THE teenage jet ski rider was in his element, throwing his machine over the wash of passing boats near one of the busiest stretches of Lake Macquarie.
But more than riding waves, the personal watercraft user was creating them, as his manoeuvres seemed to raise the ire of fishermen in nearby boats.
What's more, the 16-year-old was in the sights of NSW Maritime boating safety officer Chris Austen, who pulled over the young rider near the 'drop over' at the northern end of Swansea Channel.
"How close to these fishing boats are you when you're throwing it around and spraying and jumping over waves?," asked the officer.
Not too sure, was the answer.
When Chris Austen told him it was closer than the limit of 30 metres, the teenager disputed that. So Mr Austen pointed out one of the fisherman who had been waving his arms.
"The water's nearly hitting him, It's pretty close," Mr Austen said.
"If you're going to throw it around and have some fun, get out in the middle here, away from everybody."
The NSW Maritime officer let the rider off with an official caution.
"Don't go throwing it around near the anchored boats here and people fishing," he said. "Because next time you will get a ticket. It's $250 for doing that."
The young jet skier was one of 142 vessel drivers stopped by three NSW Maritime boats patrolling on Lake Macquarie over the weekend, as the agency launched its first major safety and compliance operation for 2021.
Operation Safe Skippers was highlighting the proper use of safety equipment, the dangers of speeding, and raising weather awareness.
The weather had brought out the boaters in big numbers on Sunday. After days of wind and showers, the calm conditions and sunny skies had hundreds taking to the water.
"Lake Macquarie is one of the busiest waterways, and we're finding that's increasing as well," said Sonia McKay, NSW Maritime's Principal Manager North, adding that people searching for a release from COVID-19 had boosted boating numbers.
Boat licence numbers had increased by 52 per cent for May to December 2020, compared with the same period the previous year. Boat registrations had also soared by 26 per cent.
The officers on patrol could observe those statistics being reflected on the water.
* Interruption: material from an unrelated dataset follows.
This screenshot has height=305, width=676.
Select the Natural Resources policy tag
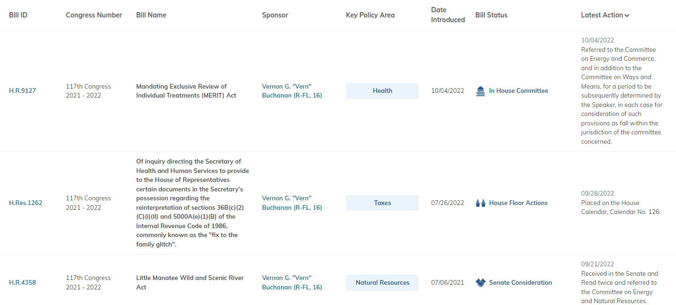(382, 283)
At one point, after Swansea Bridge opened, more than 20 vessels cruised through, heading along the channel, past hundreds of bathers lining the Pelican shore.
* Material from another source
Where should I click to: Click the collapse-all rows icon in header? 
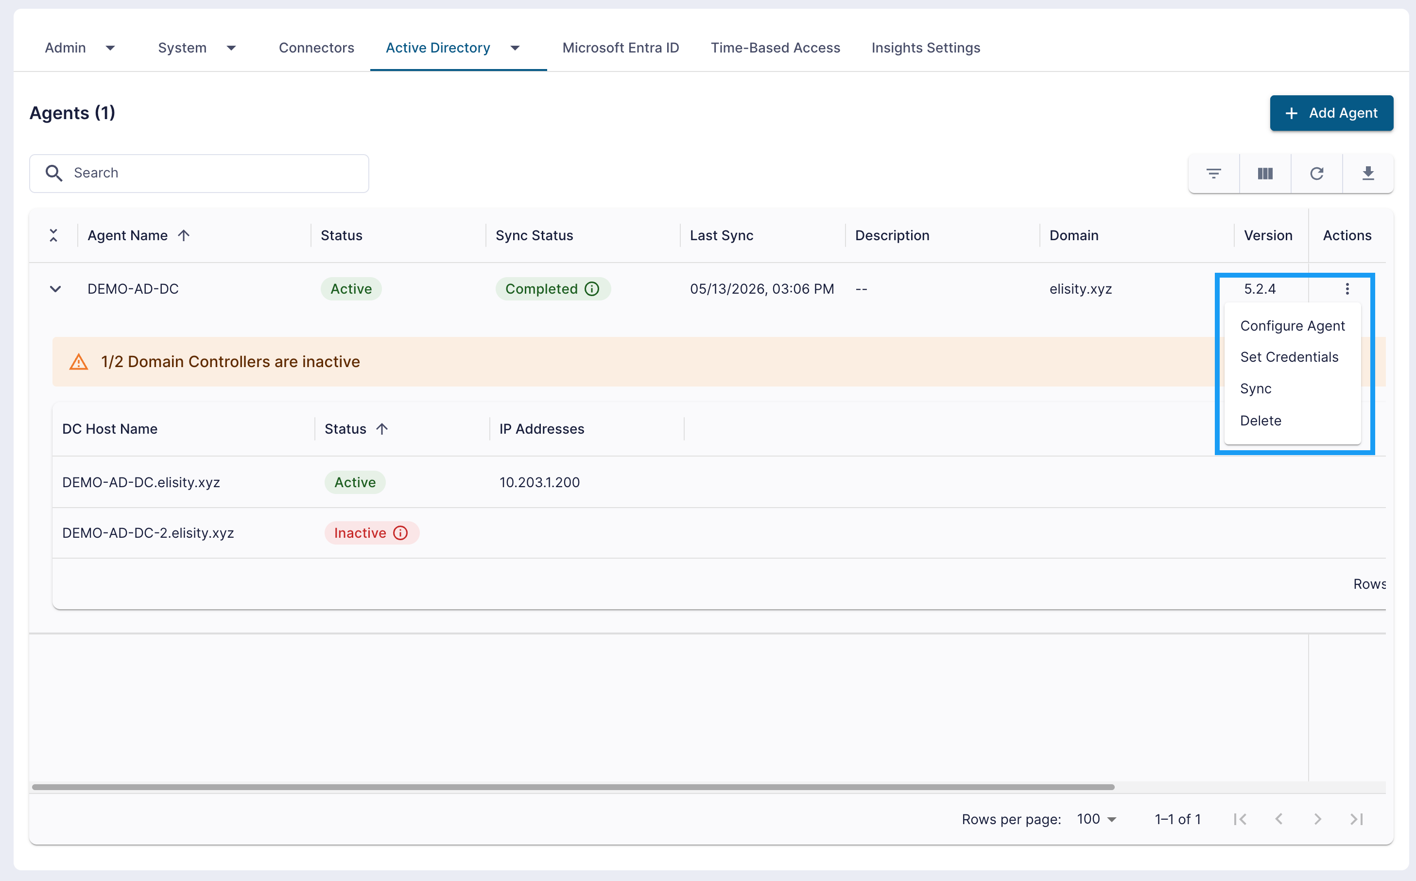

"At times when you've got high-congestion areas like this, there's more potential for something to go wrong," said Sonia McKay. "So while we don't want to stop people having fun, it's really important that's balanced with doing it safely."
Boaters had come from far and wide. Chris Austen stopped two men in a speedboat for a licence and safety equipment check. They were from Cronulla.
"It gets too crowded on Port Hacking; this is bigger," said the driver.
Others were close to home. Shane Ryan, along with his chidren Ciara and Jack and family friend Mick Woods, was stopped in Wangi Bay. The Ryans were from nearby Balmoral.
"They're doing their job, and hopefully we're doing the right thing," said Mr Ryan of the NSW Maritime officers' presence. Mr Ryan passed the inspection.
The presence of the Maritime vessels was helping keep people safe and encouraging boaters to watch their behaviour, according to Sonia McKay.
"High visibility patrolling is really important on days like this," she said.
In the couple of hours the Newcastle Herald was on board the NSW Maritime vessel, Chris Austen stopped a handful of jet skiers to do checks or to warn them to slow down or keep a safe distance. But he said personal watercraft users were not targetted.
"Generally speaking, when we do campaigns like this one, we don't find that jet skiers are disproportionately represented in terms of people doing the wrong thing," he said. "The main thing for us on the lake is 'too fast, too close' when we're talking to jet skiers."
By day's end, Chris Austen had issued four penalty notices, or fines, and five official cautions to boaters.
Across the Hunter's waterways, as of 4pm on Sunday, eight penalty notices and 25 cautions had been issued after 395 safety checks.
"Overall, we're happy with what people are doing out there," said Sonia McKay, "when you see how many are using the lake."